Bei aller berechtiger Kritik nicht vergessen sollte man:
– Kummer hat stets bestens unterhalten, was man leider von den wenigsten Schweizer Journalisten behaupten kann.
– Kummer hat ein Motiv für seine Taten, nämlich die unerträgliche Ödnis PR-getriebener «Star»-Interviews.
– Kummer hat die Herren, die seine Werke druckten und als Journalismus durchgehen liessen, einfach herrlich genarrt, mit oder ohne ihr Wissen.
Die Lesung in der Reihe „Freitag am Donnerstag“, eine Kooperation des Magazins «Reportagen» und der Taschenmanufaktur «Freitag», fand am 27. Juni 2013 im Freitag-Store an der Max-Beer-Strasse 3 in Berlin statt.
Siehe dazu auch: Tom Kummer – Ein Blick in das Archiv
bugsierer 11. Juli 2013, 16:57
ich erinnere mich mit grösstem vergnügen an die verdutzten gesichter von köppel & co. die schockstarre in der branche war auch nicht ohne. was für ein spass, was für eine gnadenlose blossstellung von ach so seriösen redaktionen. das gelächter an der barkante war gross, anwesende schurnis mussten sich unter schnappatmung den mund fusslig reden.
dass kummer nichts aufdröseln will ist ein punkt. der grössere ist aber, dass es die verlage auch nicht wollen. bei kummer ist das nachvollziehbar, er hält mythos und marke am glühen, und gross zuzugeben gibts eh schon lange nichts mehr, alle wissen um die erfindungen. ganz anders sieht es bei den verlagen aus. aus purer menschenliebe haben sie ja wohl auf juristische schritte nicht verzichtet. warum dann? ig dänke mer mi sach.

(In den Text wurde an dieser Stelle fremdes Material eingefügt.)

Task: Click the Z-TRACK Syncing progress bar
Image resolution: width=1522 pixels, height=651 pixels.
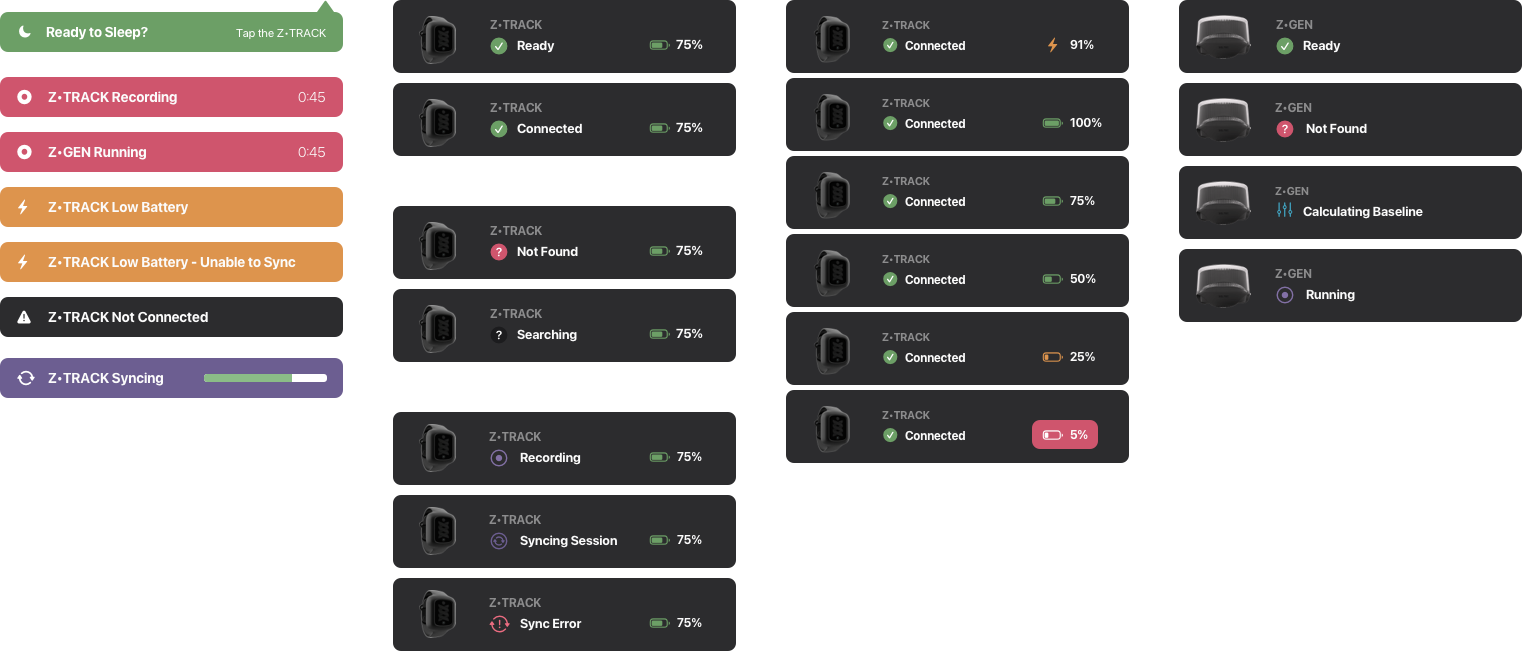Action: (x=265, y=378)
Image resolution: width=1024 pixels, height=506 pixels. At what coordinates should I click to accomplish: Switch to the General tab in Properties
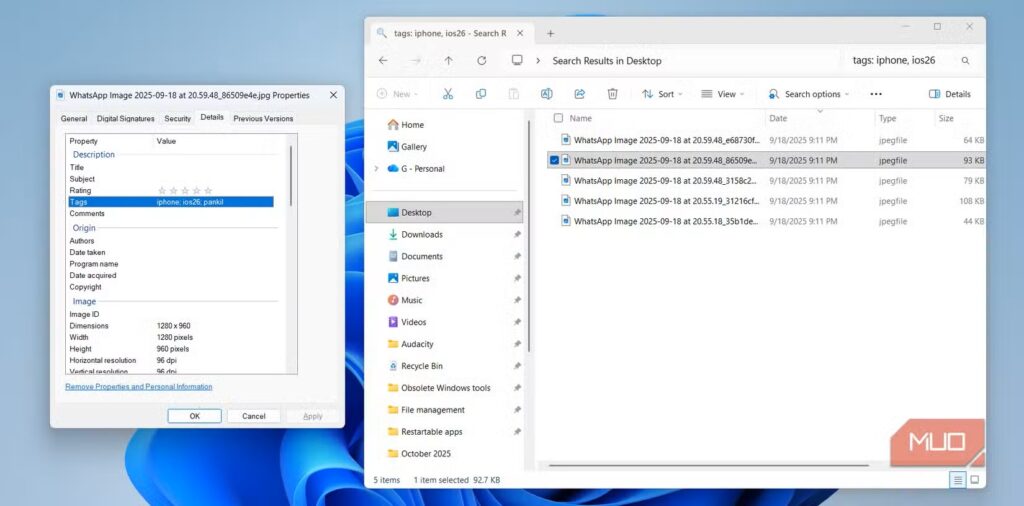pos(74,118)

Frank Hofmann 18. Juli 2013, 14:39
Selbstverständlich darf man sich lustig machen über Köppel. Am schadenfreudigsten sind immer jene, die es selber nie zum Chefredaktor gebracht haben. Die Ironie ist nur, dass es genau Köppel ist, der ihm eine zweite Chance gibt. Wer spottet jetzt?
Klaus Jarchow 19. Juli 2013, 10:16
Ob ein irrelevantes Interview mit einer irrelevanten Kim Basinger ein Fake war oder nicht – das ist so etwas von irrelevant. Solange er keine Snowden-Interviews fälscht … Roger Köppels ‚Fakes‘ mit bewaffneten Albanerkindern auf dem Titel sind schon ein ganz anderes Kaliber.
Mara Meier 22. Juli 2013, 10:23
Kummers Hingis-Stück in der Weltwoche hervorragend.
Kummer als Kunst-Performer, als Sprengmeister auf der Metaebene? Statt merda d’artista (Manzoni), merda di giornalista (Kummer).